Astral guides on earnings decline


Astral guides on earnings decline


Published Date: 2021-04-29 | Source: Stephen Gunnion | Author: Stephen Gunnion

Astral guides on earnings decline

The poultry group has been affected by higher feed costs and constrained consumer spending, exacerbated by Covid-19.

Astral Foods has outlined just how big the decline in its first-half earnings will be as it suffers the impact of Covid-19 lockdowns on the economy and constrained consumer spending.

In a revised trading statement, the poultry group said earnings and headline earnings per share for the six months to 31 March would be between 35% and 40% below the 951c reported for the same period last year.

In a trading update last month, Astral warned the earnings would be up to 45% weaker. At the time, it said it had not been able to recover significant increases in feed costs in the selling prices of poultry products during the period. The comparative six-month period ran mostly before the outbreak of Covid-19 in South Africa a year ago.

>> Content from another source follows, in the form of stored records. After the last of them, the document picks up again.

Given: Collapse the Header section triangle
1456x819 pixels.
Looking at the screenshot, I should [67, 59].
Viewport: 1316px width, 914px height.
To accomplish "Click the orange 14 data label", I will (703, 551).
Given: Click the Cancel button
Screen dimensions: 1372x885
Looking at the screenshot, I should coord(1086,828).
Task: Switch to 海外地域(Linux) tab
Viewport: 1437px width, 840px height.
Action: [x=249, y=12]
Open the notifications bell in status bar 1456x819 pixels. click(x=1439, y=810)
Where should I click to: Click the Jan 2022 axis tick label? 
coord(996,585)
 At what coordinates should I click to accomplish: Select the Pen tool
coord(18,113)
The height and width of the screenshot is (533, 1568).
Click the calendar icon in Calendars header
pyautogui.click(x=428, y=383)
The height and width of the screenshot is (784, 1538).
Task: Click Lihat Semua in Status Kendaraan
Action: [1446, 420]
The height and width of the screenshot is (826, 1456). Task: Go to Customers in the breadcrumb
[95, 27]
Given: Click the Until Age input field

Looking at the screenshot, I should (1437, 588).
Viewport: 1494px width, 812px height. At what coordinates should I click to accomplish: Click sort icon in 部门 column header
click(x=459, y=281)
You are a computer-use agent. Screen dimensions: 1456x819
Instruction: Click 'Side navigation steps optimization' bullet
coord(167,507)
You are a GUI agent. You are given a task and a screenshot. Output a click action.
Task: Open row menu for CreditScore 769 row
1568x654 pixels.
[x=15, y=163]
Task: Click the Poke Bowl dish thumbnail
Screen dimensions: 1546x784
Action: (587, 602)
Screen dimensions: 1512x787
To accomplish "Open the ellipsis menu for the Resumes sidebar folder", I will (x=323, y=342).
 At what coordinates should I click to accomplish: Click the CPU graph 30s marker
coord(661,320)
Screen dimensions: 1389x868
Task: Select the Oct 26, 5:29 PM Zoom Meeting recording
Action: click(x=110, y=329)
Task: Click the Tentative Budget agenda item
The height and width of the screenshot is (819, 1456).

Astral didn't pay an interim dividend last year but declared a final dividend in November after navigating the impact of the Covid-19 lockdown on its operations - assisted with the cash it saved by holding back on paying an interim dividend. Together with the careful management of its funding resources, it remained in a cash positive position throughout the period, ending its 2020 financial year with net surplus cash of R546 million.

Last year, the group also completed the R710 million expansion project at its Festive poultry processing plant in Olifantsfontein, which increased its capacity by 16% to 800,000 birds per week. The expansion forms part of the Poultry Sector Master Plan, aimed at supporting volume growth in the industry and ensuring that local production makes up a higher component of chicken consumption into the future.

Astral expects to release its interim results on 17 May. Its shares fell 1.6% to R140.65 yesterday.